▶ Work to do
1) Write out the stretch of the article on the 9th Street and 12th Street Expressways from "The 9th Street Expressway and" through "Federal Triangle neighborhood.", word for word.
2) Extend the article on the 9th Street and 12th Street Expressways, picking up right after its final sentence.

The 9th Street Expressway and the 12th Street Expressway are a pair of spurs connecting Interstate 395 (I-395; Southwest Freeway) with Downtown Washington, D.C. The two carriageways are  apart from each other, and gain their namesake from the roads that they lead into once reaching the downtown Federal Triangle neighborhood.

Both expressways travel underneath the National Mall via the 9th Street Tunnel and the 12th Street Tunnel, which are often seen as alternatives to the nearby 3rd Street Tunnel of I-395.

Route description
The 9th Street Expressway carriageway begins at an intersection with Maine Avenue SW in the Southwest Waterfront neighborhood of the city. This intersection also connects to G Street SW and L'Enfant Promenade. Just north of here, the 9th Street Expressway crosses over I-395 (Southwest Freeway). At this interchange, the 12th Street Expressway begins, feeding traffic off of a ramp that extends onto the Francis Case Memorial Bridge. Northbound I-395 has a direct connection to 12th Street via exit 3, but I-395 south must use exit 4, which also serves Maine Avenue. The 12th Street Expressway has an exit to D Street SW, also serving L'Enfant Promenade and buildings of the General Services Administration. The segment of the 9th Street Expressway between I-395 and D Street in fact tunnels underneath a building on L'Enfant Plaza that houses the National Transportation Safety Board.

▶ Supplied data
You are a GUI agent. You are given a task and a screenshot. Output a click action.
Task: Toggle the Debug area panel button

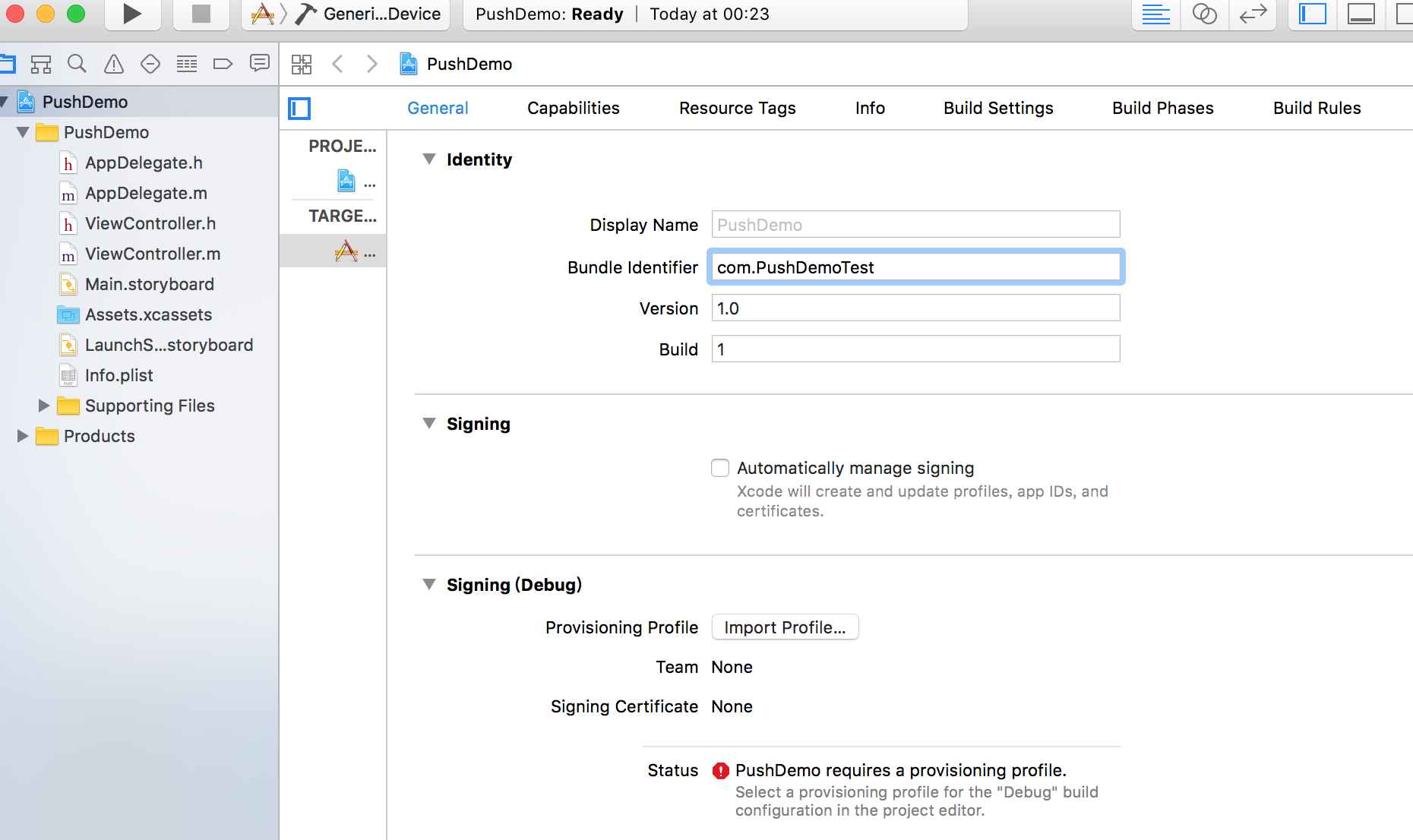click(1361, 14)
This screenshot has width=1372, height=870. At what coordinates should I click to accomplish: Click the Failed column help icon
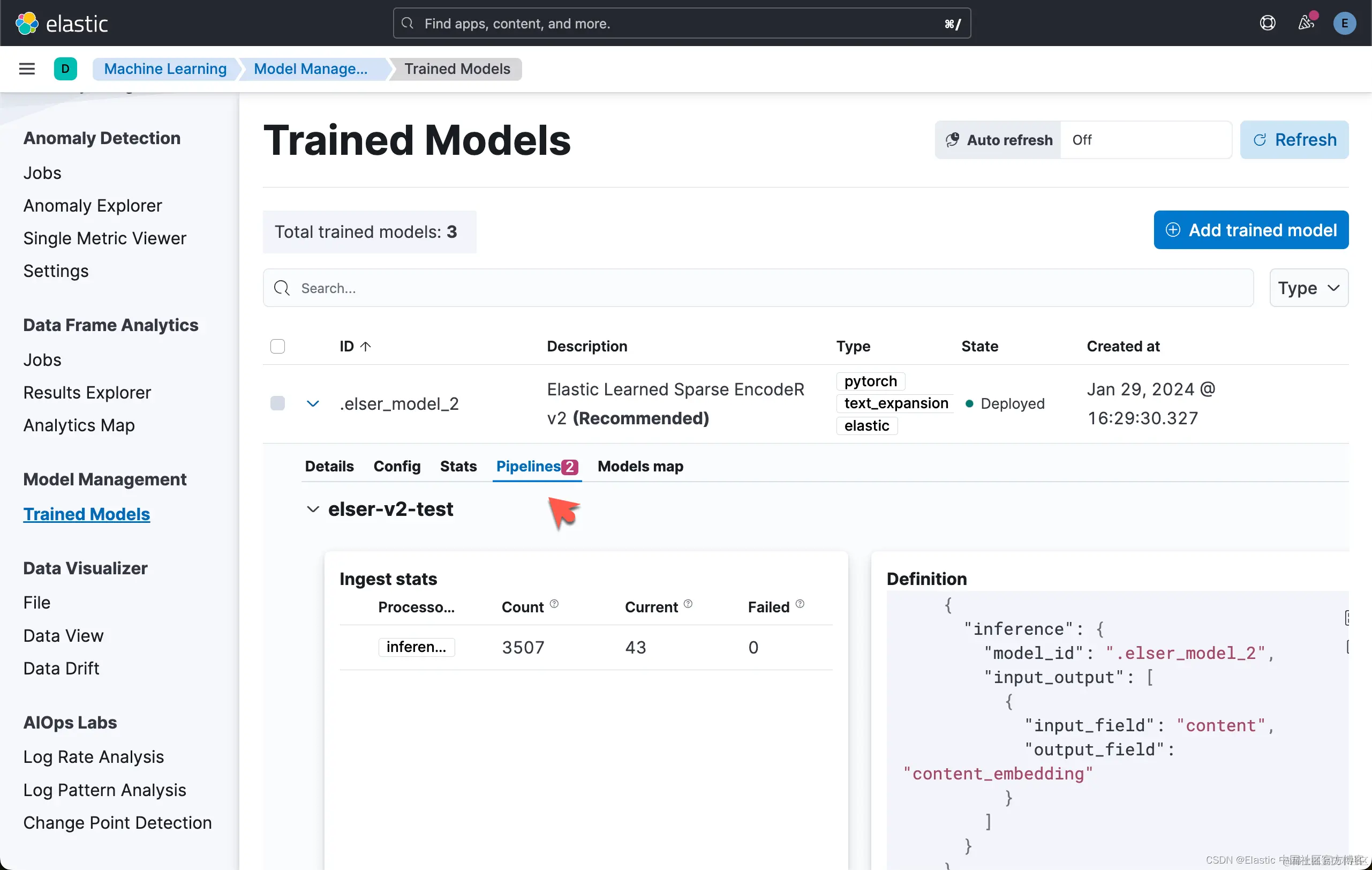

▶ Exercise results
1)
The 9th Street Expressway and the 12th Street Expressway are a pair of spurs connecting Interstate 395 (I-395; Southwest Freeway) with Downtown Washington, D.C. The two carriageways are  apart from each other, and gain their namesake from the roads that they lead into once reaching the downtown Federal Triangle neighborhood.

2)
Both roads receive on-ramps leading from Independence Avenue, just south of the twin tunnels that travel underneath the National Mall. Now in Federal Triangle of the Northwest quadrant, both roads terminate at an intersection with Constitution Avenue NW, while both rights-of-way continue northbound via 9th and 12th Streets NW. Although signage is rare and quite small, Constitution Avenue at this intersection carries the designation of both U.S. Route 1 (US 1) and US 50.

History

In the late 1960s, the Southwest Freeway and the 9th and 12th Street Expressways both opened. The spur routes originally terminated with I-95, before freeway revolts canceled other projects in the district that resulted in a route designation change.

Exit list
The entire route is in Washington, D.C.

See also

References

Expressways in the United States
Roads in Washington, D.C.
Tunnels in Washington, D.C.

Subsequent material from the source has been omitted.